David Rosenberg: This Is How We Get To $2,750 Gold

As Rosie dedicates more and more attention to gold, his latest piece demonstrates why the melt up in gold will make the surreal "lift each and every offer" move in stocks seem like child's play.

Another reason to be bullish on gold is the recurring trade spats. Indeed, this is good news for the commodity complex as security of supply resurfaces — see China Attacks U.S. in Fresh Trade Spat” on page 2 of the weekend FT. If it’s not Chinese-made tires fingered by an increasingly protectionist U.S.A. one day, it’s steel pipe the next. This latest anti-dumping measure by the United States is facing a severe rebuke, as per the press reports, in China.

In addition to these trade protectionist actions, there is also the matter of more stimulus measures being undertaken in a mid-term election year at a time when the Treasury is expanding its debt issuance to new records right across the maturity spectrum. All anyone needs to do is have a look at the article Congress’s Blank Check For Housing in the weekend WSJ — to see this happening at a time of 10% budget deficit-to-GDP ratios, had indeed become a bottom-less fiscal pit.

Since the USA will not default, not raise taxes nor cut spending, the only logical recourse will be to print vast sums of U.S. dollars to fund this surreal foray into deficit finance. In other words, reflate.
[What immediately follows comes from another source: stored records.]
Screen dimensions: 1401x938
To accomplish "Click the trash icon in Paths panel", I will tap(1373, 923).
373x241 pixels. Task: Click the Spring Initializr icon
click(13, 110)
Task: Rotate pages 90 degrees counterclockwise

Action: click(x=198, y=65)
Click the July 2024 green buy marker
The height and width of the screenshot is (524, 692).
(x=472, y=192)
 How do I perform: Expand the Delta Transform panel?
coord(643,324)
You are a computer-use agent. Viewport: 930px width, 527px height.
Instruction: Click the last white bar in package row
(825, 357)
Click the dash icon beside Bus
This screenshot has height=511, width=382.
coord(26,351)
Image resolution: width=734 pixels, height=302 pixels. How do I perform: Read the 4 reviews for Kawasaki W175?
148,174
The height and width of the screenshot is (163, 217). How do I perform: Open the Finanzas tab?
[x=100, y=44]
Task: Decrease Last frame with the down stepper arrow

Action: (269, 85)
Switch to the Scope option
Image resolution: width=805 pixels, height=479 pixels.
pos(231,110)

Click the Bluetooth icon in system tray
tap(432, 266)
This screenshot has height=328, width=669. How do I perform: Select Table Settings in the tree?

As we keep on saying, under Dr. Bernanke’s tenure, the monetary base has risen twice as much as nominal GDP has and the two lines continue to diverge. At the same time, gold production peaked a decade ago. It’s all about scarcity of supply, and as Sri Lanka’s central bank just reminded us, and India before that, there are buyers with deep pockets lining up to diversify into bullion. Here are the ‘what if’ realities stack up:

  • If India were to lift is gold share of FX reserves from 6% to 20%, where it was during the strong U.S. dollar policy days of 15 years ago, we estimate that gold would go to $1300/ounce.
  • If China were merely to copy what India just did and raise its share to 6%, then gold would go to $1,400/ounce, based on our in-house analysis.
  • If the USA were to go back to a 40% ratio of gold reserves to money supply (using the monetary base), where it was a century ago when the Fed was first created, from 17% currently, that would equate to three years’ supply of bullion, and alone take the gold price up to $2,750/ounce, based again on our research on price sensitivities to central bank buying activity.
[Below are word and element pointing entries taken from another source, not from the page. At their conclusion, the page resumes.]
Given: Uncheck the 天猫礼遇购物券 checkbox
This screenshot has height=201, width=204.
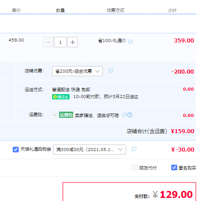Looking at the screenshot, I should pos(16,149).
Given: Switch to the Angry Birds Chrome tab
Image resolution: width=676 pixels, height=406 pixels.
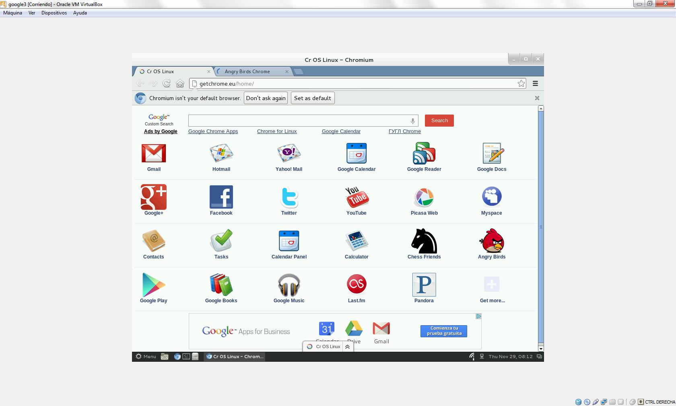Looking at the screenshot, I should (247, 72).
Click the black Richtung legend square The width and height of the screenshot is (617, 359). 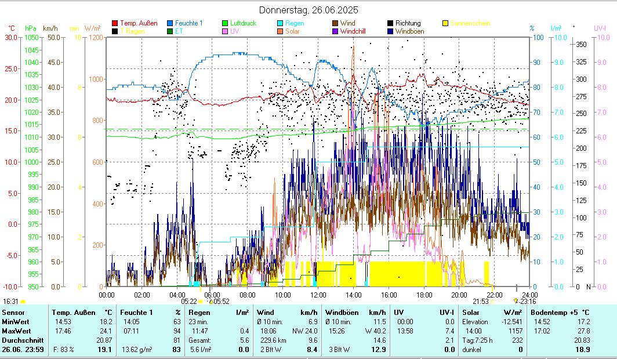point(391,23)
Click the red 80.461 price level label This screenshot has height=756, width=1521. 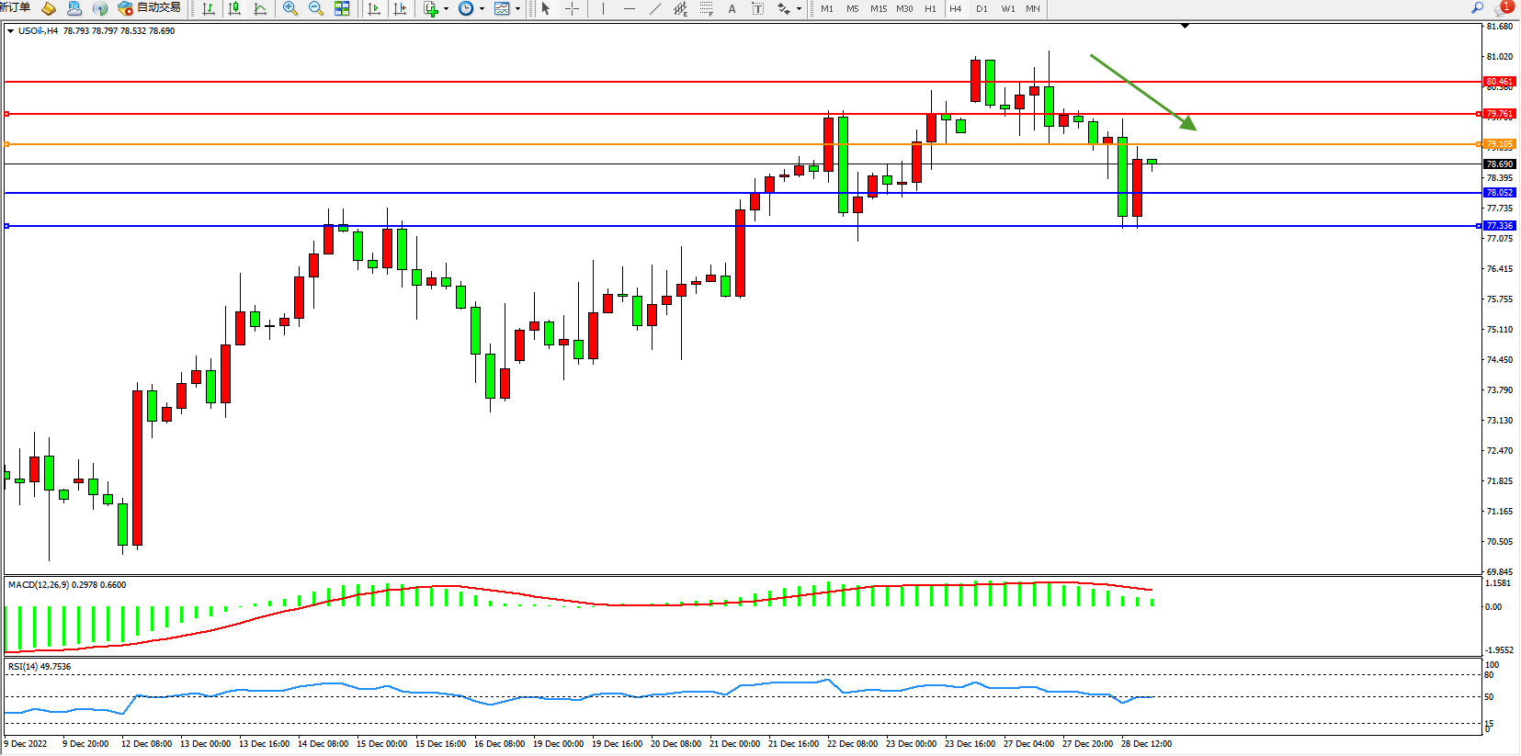(x=1499, y=82)
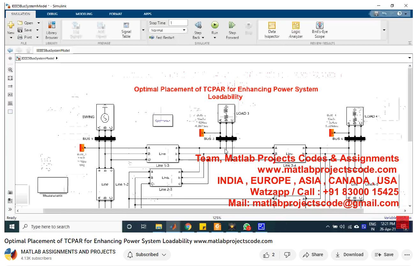416x266 pixels.
Task: Click the Download button
Action: pos(349,255)
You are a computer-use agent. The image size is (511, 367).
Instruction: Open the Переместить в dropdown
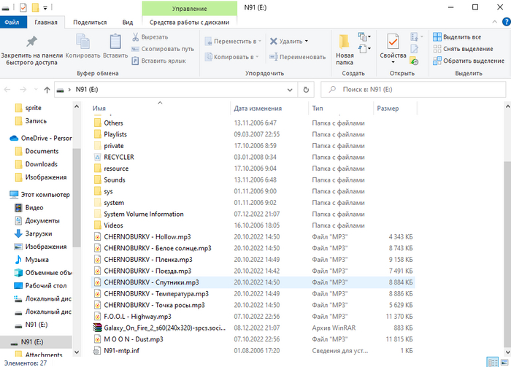point(233,41)
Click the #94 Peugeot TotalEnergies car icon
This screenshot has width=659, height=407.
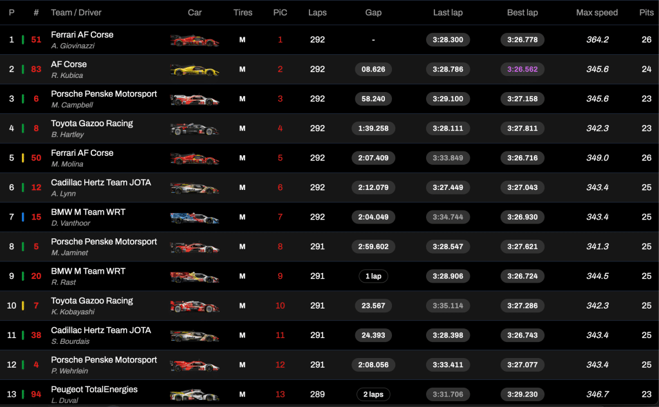point(194,395)
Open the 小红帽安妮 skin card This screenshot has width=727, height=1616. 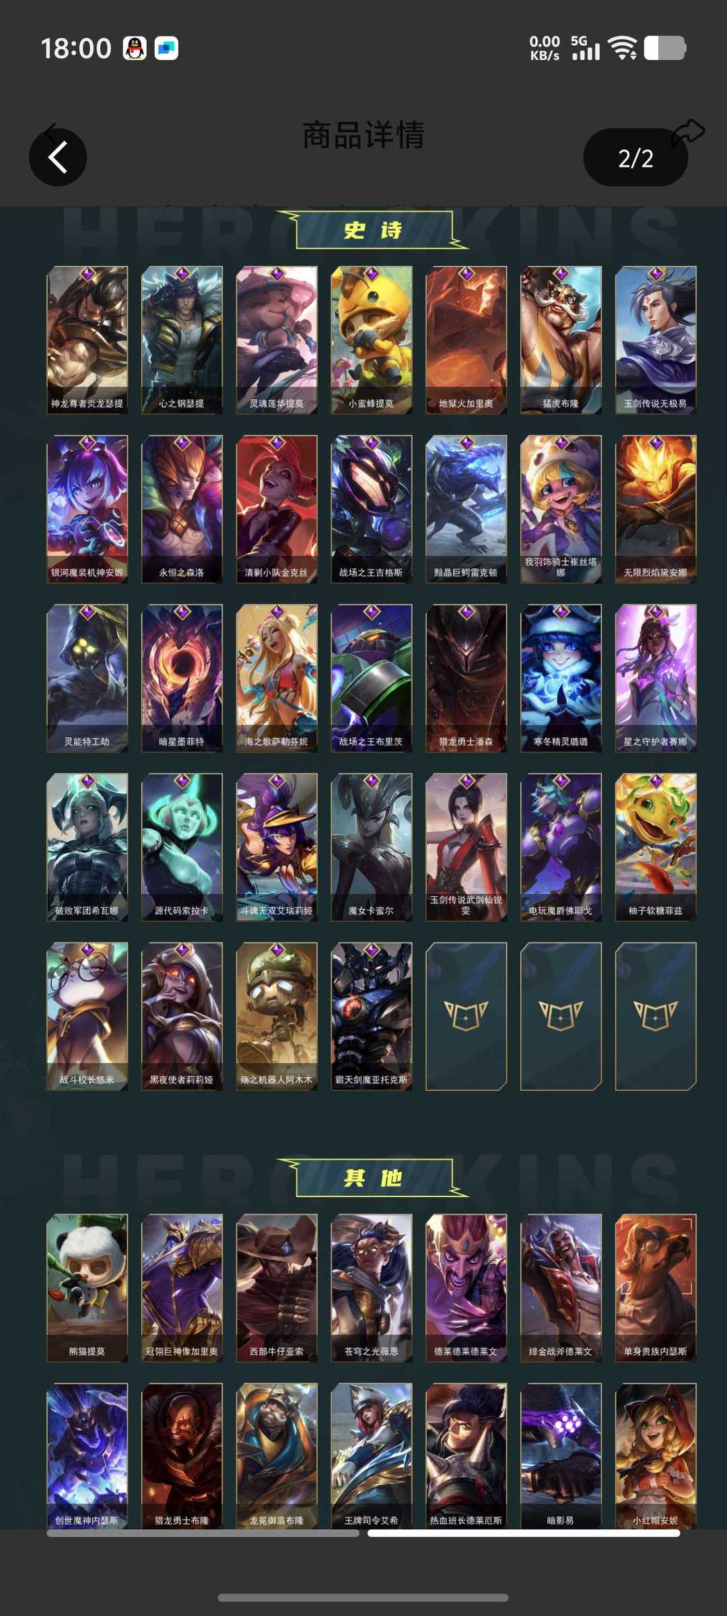coord(656,1456)
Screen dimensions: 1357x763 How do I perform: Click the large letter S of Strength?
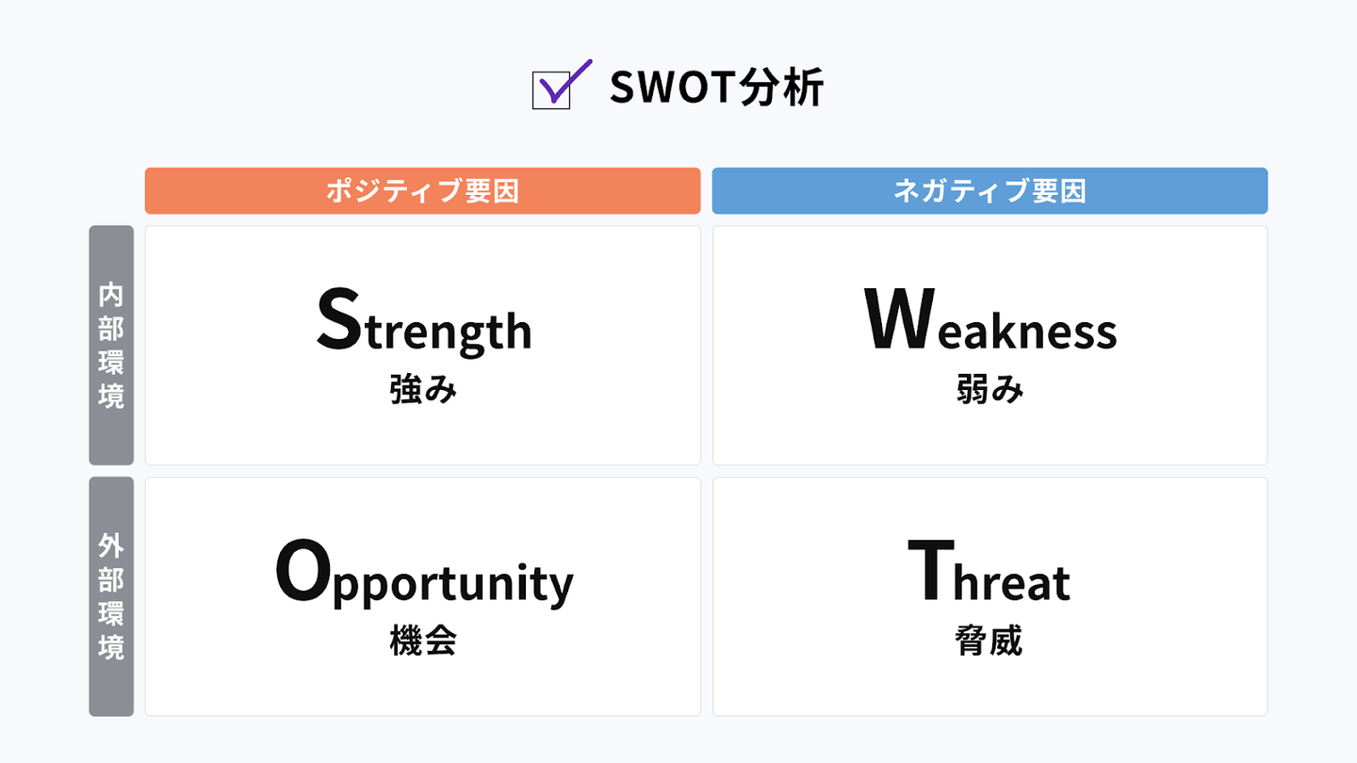(338, 320)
Now gold is in a secular bull market and by no means are we suggesting that everyone line up at the vaults right this second — for the time being, it is too much front page news and a crowded trade, so it won’t hurt to wait for a pullback and get in at better prices (as an example, see Inside the Global Gold Frenzy on the front page of the Sunday NYT business section).
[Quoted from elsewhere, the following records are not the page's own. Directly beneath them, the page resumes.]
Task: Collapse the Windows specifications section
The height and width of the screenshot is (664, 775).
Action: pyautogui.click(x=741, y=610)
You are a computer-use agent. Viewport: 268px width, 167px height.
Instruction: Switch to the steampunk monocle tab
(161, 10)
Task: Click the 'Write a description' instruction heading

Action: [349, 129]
You see, when Bob Farrell wrote “The 10 Market Rules to Remember” he made sure that they were interesting reading and in doing so, some people get a laugh out of Rule Number 9 (“When all the experts and forecasts agree, something else is going to happen”) and Rule Number 10 “Bull markets are more fun than bear markets”). Nevertheless, they are just as important as the other eight rules. The obvious reason why Rule 5 is important (“The public buys most at the top and least at the bottom”) is that it also captures the inverse relationship between sentiment and the position of the market (ie, bullish sentiment peaks when the market tops and turns down and bearish sentiment peaks when the market bottoms and turns up). All that “agreement” adds enormous credibility to conventional opinion, just when it is most important to envision and prepare for the contrary. Lately, (you) have been experiencing shock at the policy responses by the U.S. government relative to the credit crisis and economic slowdown. Policies that encourage increased indebtedness by households and businesses are combined with massive deficit spending and Federal Reserve balance sheet expansion and the latter particularly, has enormous inflationary implications while exerting downward pressure on the value of the U.S. dollar. The problem with this understanding is that most everyone agrees.

To wit: According to Consensus Inc., bulls on the U.S. dollar are currently at 28%. Bulls on Treasury bonds are currently at 59% after hitting a low of 21% in early June when rates peaked in this cycle. Bulls on gold are at 78%. Bulls on the stock market are at 74% and they haven’t been that high since October 2007. It has become a crowded trade, and something very contrary to the expected outcome is likely to occur, at least over the near term.

Walter Murphy, our favourite technical analyst, expects a substantial rally in the U.S. dollar and a decline in gold over the medium term, even if those moves are counter-trend. He thinks that the war is on inflation, but the battle is deflation and this is a bear market rally in stocks. We have said repeatedly that it seems too early to call for an economic expansion with so much unfinished business in the process of household balance sheet repair. And, keep in mind that the deflationary forces emanating from the household are much greater than the inflationary forces associated with government stimulus, at least so far.